Case
事例
この度、父が亡くなったので、実家の登記簿を取ってみたところ、実家の土地と建物に抵当権がついていました。内容を確認してみると、明治時代に設定された抵当権のようで、債務者の欄には、50年前に亡くなった祖父の名前が記載されていました。抵当権者の欄には、3名の個人名が記載されていますが、3名とも心当たりがありません。また、このような抵当権がついている事自体、亡くなった父から何も聞いていませんでした。
この抵当権を消したいのですが、そういった手続きを取ることは可能でしょうか?
結果
供託所に供託金を納め、抵当権の抹消手続きを行いました。
コメント
依頼者の方は、実家の土地と建物に抵当権がついていたとは、思いもしなかったそうです。
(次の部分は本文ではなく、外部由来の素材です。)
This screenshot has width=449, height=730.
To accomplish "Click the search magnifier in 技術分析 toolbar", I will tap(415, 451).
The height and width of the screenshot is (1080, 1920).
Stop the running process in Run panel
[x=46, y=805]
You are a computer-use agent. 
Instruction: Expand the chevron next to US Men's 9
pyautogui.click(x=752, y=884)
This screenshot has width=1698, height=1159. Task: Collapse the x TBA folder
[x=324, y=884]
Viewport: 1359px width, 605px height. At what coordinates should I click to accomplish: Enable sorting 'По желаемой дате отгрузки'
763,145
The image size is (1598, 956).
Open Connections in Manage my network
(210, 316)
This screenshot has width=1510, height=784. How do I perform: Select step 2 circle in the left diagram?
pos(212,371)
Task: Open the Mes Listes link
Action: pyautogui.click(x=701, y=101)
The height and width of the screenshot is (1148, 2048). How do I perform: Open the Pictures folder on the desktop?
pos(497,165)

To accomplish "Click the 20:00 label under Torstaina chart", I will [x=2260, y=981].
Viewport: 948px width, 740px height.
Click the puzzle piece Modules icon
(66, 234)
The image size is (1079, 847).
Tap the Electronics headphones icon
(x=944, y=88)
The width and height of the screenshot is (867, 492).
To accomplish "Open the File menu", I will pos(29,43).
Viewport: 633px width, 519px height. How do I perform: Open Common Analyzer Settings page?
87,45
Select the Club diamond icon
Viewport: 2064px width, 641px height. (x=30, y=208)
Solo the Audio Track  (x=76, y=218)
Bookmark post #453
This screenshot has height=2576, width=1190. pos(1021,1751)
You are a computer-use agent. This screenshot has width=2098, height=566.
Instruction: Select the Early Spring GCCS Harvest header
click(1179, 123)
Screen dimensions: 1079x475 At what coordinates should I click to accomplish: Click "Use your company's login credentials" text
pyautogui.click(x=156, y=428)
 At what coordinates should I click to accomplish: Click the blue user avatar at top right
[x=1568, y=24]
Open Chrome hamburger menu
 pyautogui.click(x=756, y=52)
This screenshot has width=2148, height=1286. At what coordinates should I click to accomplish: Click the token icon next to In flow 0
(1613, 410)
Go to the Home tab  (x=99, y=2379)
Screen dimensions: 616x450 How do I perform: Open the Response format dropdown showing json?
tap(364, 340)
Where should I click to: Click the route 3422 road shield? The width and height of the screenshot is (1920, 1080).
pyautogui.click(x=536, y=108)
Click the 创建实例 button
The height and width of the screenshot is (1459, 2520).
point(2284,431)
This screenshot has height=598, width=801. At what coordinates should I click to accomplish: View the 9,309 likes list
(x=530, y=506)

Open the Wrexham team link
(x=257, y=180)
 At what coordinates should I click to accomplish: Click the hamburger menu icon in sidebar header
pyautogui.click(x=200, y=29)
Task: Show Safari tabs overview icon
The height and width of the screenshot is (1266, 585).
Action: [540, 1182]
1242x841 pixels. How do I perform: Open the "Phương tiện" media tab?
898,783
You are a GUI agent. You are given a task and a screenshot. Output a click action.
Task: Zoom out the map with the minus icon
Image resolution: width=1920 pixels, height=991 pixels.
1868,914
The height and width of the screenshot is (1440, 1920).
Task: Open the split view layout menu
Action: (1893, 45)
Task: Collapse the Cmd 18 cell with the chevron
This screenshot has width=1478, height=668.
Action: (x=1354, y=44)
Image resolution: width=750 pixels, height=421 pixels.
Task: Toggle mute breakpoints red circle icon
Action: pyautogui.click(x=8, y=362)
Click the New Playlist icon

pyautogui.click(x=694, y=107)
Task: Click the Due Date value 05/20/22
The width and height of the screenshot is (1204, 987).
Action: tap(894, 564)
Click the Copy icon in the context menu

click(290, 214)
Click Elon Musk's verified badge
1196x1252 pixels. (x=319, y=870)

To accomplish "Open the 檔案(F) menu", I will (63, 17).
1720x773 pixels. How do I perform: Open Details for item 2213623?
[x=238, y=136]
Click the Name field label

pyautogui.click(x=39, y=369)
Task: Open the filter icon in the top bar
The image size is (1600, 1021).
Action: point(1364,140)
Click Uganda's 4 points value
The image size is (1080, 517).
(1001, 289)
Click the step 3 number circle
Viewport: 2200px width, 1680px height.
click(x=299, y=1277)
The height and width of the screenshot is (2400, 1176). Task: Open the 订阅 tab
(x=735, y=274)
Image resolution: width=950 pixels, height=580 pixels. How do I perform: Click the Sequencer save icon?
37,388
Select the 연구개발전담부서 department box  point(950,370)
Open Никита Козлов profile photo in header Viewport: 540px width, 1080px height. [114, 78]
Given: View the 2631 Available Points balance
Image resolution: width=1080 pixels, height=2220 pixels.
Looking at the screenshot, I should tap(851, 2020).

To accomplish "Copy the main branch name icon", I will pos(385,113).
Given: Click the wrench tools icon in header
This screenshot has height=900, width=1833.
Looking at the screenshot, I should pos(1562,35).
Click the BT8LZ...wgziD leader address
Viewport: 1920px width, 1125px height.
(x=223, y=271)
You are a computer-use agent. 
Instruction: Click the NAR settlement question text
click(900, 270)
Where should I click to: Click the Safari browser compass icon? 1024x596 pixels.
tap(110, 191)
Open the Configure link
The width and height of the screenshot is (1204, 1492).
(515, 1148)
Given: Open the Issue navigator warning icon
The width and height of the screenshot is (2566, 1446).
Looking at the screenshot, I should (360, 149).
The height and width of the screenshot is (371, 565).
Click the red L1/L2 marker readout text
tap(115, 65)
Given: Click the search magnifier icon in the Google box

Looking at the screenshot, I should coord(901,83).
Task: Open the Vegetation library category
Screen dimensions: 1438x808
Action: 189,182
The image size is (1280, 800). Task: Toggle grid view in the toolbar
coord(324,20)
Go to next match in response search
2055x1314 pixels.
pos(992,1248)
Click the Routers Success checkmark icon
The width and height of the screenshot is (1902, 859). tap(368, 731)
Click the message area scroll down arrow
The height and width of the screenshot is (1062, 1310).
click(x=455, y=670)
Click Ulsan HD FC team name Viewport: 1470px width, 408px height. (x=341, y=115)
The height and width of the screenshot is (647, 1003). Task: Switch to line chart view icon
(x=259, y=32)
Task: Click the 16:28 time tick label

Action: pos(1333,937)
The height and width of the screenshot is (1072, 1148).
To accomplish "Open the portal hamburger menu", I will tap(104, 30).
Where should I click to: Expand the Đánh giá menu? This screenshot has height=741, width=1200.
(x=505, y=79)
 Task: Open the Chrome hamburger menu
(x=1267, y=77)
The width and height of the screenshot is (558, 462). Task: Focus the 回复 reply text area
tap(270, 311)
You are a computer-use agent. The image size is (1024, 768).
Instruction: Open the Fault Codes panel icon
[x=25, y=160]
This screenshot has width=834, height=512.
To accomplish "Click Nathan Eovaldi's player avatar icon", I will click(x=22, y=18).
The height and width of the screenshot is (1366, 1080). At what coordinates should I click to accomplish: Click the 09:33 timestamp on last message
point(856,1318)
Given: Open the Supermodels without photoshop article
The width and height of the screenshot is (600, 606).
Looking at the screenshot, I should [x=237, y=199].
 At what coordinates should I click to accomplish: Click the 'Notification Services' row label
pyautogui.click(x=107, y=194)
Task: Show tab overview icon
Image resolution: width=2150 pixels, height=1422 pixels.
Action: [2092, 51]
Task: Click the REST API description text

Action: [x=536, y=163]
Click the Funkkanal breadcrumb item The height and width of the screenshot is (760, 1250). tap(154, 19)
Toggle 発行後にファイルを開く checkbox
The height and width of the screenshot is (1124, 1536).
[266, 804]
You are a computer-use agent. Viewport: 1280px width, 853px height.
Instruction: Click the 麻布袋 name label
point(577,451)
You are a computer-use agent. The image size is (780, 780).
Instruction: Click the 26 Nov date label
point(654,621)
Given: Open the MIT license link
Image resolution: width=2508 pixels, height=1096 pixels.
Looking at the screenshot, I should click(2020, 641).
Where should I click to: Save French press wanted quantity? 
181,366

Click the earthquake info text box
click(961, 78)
しかも、債務者の欄に、お祖父様の名前が記載してあったので、余計にびっくりされたそうです。
依頼者によると、曽祖父の代からずっとそこに住んでいたそうです。
抵当権者のお名前も、同姓なので、遠い親戚かもしれないとのことでした。
こういった古い時代に設定された抵当権が残ったままになっているケースは、たまにあります。
古い抵当権がついたままの場合、自宅の売却ができなかったり、融資を受けることができなかったりするなど、不都合が出るケースが多いです。
弁済期から20年以上経過した上で、登記簿上残ったままになっている担保権(抵当権、質権、先取特権等)のことを休眠担保権といいます。
不動産登記法70条3項後段には、一定の条件を満たす場合、土地の所有者のみの申請で抵当権の抹消手続きをすることができるよう、定められています。
要件としては、
①抵当権者の所在が知れないこと
②被担保債権の弁済期から20年を経過し、かつ、その期間を経過した後に、被担保債権、その利息及び債務不履行により生じた損害の全額に相当する金額が供託されたこと
の2つが挙げられます。
今回のケースでは、まず、抵当権者の欄に名前が記載されている3名のご住所宛に本人限定郵便で『債権受領催告書』を送付しましたが、「あて所に尋ねあたりません」として、戻ってきました。
次に法務局と打ち合わせを行い、供託金を供託する準備を行いました。
実際に供託する日を決め、その日に向け、法務局及び依頼者と打ち合わせを行い、供託日にオンライン申請にて、無事に供託手続きをすることができました。
供託手続きが完了した後、法務局に抵当権抹消の申請手続きを行い、無事登記が完了しました。